Last season he captured a record 14 races, two more than France's Jean-Claude Killy did in 1967. Even with that showing, Stenmark finished only fifth in the overall standings. He was penalized by a rule change that made it exceedingly difficult to win the Cup without scoring in the downhill, an event he shuns. Despite this self-imposed handicap, he leads in total points for this year's World Cup. Says he: "I just do not have time to train well enough for the downhill without cutting into the time I find necessary for the slalom and giant slalom." Adds Mahre: "Ingemar is a very precise man, a high-precision skier, and the slaloms are precise and perfectible. The downhill is just a matter of going fast."
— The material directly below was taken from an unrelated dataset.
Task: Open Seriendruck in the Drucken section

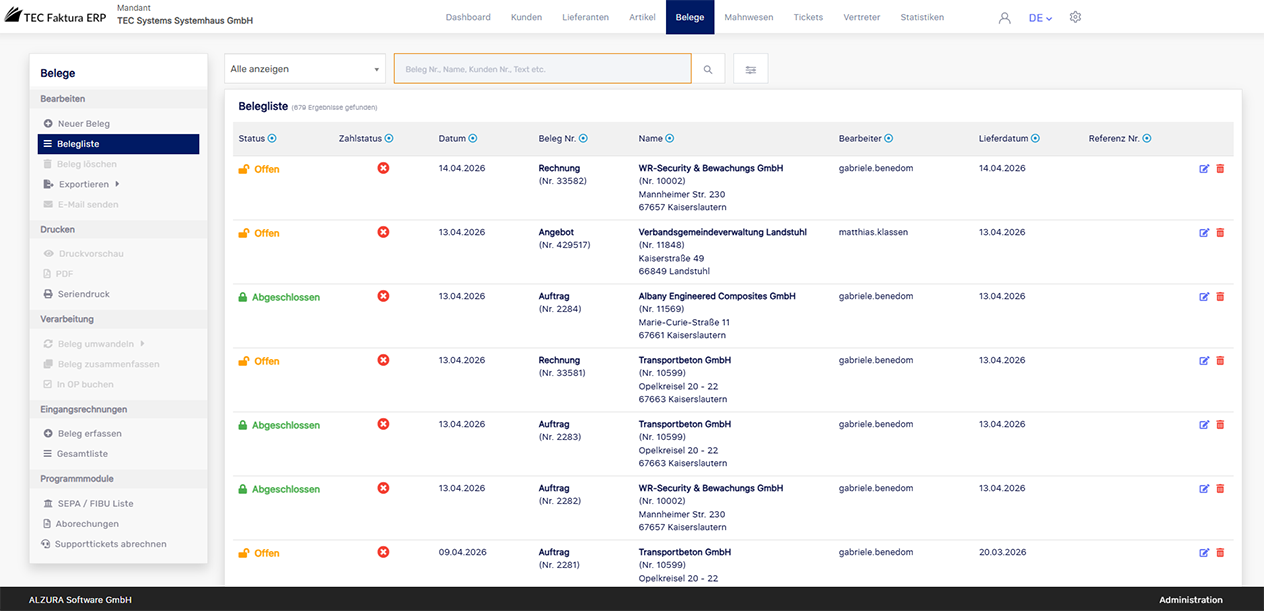Action: [83, 294]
Stenmark's technique is spare and tightly controlled, quite unlike the hellbent, hurtling style of a Killy. In the early days of slalom competition, skiers navigated the gates with looping S-turns. Later they flattened out the S-turns and substituted rapid-fire slashes, often brushing the poles. The Swede has achieved further refinements, reducing the slashes to mere flickers of shifting body weight. He owes much of his letter-perfect form to exceptional physical gifts. "He has tremendous balance, great agility, a good eye and fantastic concentration," says former U.S. Alpine Team Director Hank Tauber. "He has what makes great champions: he can do it over and over again."

In Sweden, Stenmark is a national hero on a par with Tennis Professional Bjorn Borg. With his freckles and curly hair, Ingemar has an appealing, boyish look that should

make him the darling of the European sporting press. To the chagrin of journalists, however, he is taciturn, bordering on withdrawn. "Sometimes the whole business is too much for me," he admits. "Only skiing calms me."

Says Nogler, "You must remember that he comes from a quiet place with a natural rhythm. He is still getting used to the new milieu."

Stenmark was a desultory student, and even today his reading rarely goes beyond the nearest sports page.

Adds his trainer: "He does not smoke, drink, dance, womanize--in short, he has no private life."

Europe's premiere skiers will be gunning for the graceful Swede at Lake Placid. His chief competition figures to come from Andreas Wenzel, 21, of Liechtenstein, who stands second in World Cup points this year. Others to be watched, in addition to America's Mahre, are three swift Swiss: Jacques Luethy, Peter Mueller and Peter Luescher, who won the World Cup last year. Wenzel's sister Hanni, 23, the current World Cup leader, is heavily favored in the women's slaloms She will be tested by Annemarie Moser-Proell, 26, who won two silver medals at Sapporo in 1972, and France's Perrine Pelen, 19.

Stenmark's preparations for the Olympics were derailed last September when he took a hair-raising spill at Val di Senales, Italy, while practicing the downhill, of all things. He suffered a brain concussion and was unable to resume snow training for several weeks. "I've never before started so late in the year," says he, "but I'm not worried." But after his disappointing performance at Innsbruck in 1976--he managed only a bronze in the giant slalom--Stenmark is wary of making medal predictions. "The margins of victory are so small and accidental occurrences so often decisive," he says. "If only I get one Olympic gold medal, I'll be happy."